Erdogan może zapłacić za Somę utratą elektoratu
17 maja 2014"Frankfurter Allgemeine Zeitung" pisze w odniesieniu do Erdogana o "megalomanii, którą przypisywano starożytnym imperatorom, którzy utracili wszelki kontakt z rzeczywistością. Wygląda na to, jakby turecki premier Erdogan także uległ temu syndromowi, przynajmniej wskazują na to niektóre objawy. Jest przecież rzeczą zrozumiałą, że rodziny ofiar katastrofy górniczej, których było ponad 300, nie tylko zastygają w rozpaczy, ale także chcą wypłakać i wykrzyczeć swoją rozpacz. Czołowy polityk ich kraju nie powinien na to reagować także krzykiem i rękoczynami. Wyrozumiałość, cierpliwość i przebaczenie to reakcje bardziej przystające mężowi stanu".

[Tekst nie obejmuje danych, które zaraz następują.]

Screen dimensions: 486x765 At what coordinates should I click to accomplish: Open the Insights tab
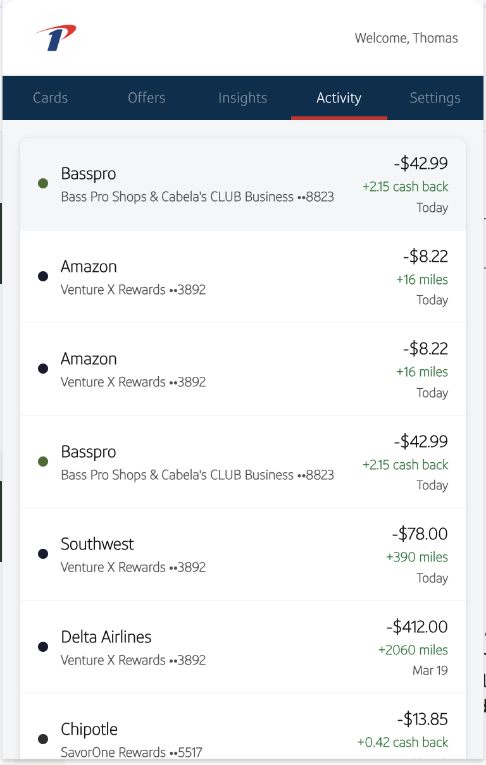[x=243, y=98]
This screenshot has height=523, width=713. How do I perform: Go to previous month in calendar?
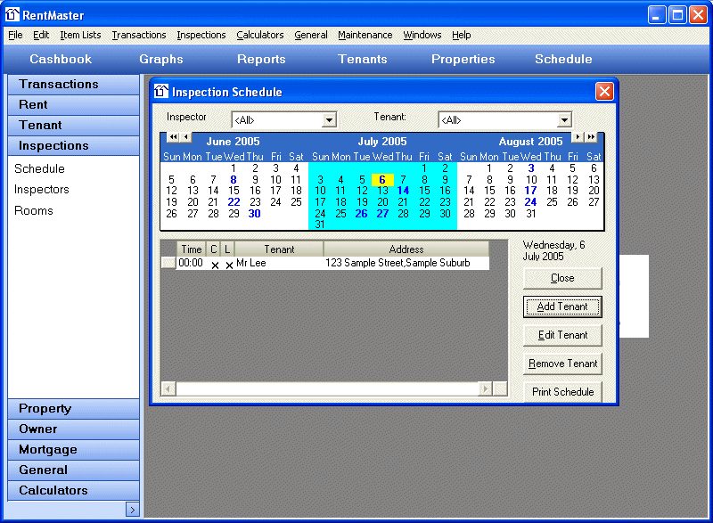click(x=185, y=137)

"Berliner Zeitung" uważa, że "W niektórych zachowaniach Erdogan przypomina Silvio Berlusconiego, na którego wciąż głosowali Włosi, pomimo, że reszta Europy tylko w osłupieniu kręciła głową. Ale nikt nie wpadł na pomysł, by z tego powodu wyrzucać Włochy z UE. Teraz Silvio zniknął z politycznej sceny.
Natomiast w odniesieniu do Turcji oznacza to, że trzeba ostro krytykować Erdogana i wskazywać mu, gdzie są granice. Jednocześnie trzeba prowadzić dalej pertraktacje akcesyjne z Turcją, i to jeszcze intensywniej niż dotychczas, także na temat praw człowieka".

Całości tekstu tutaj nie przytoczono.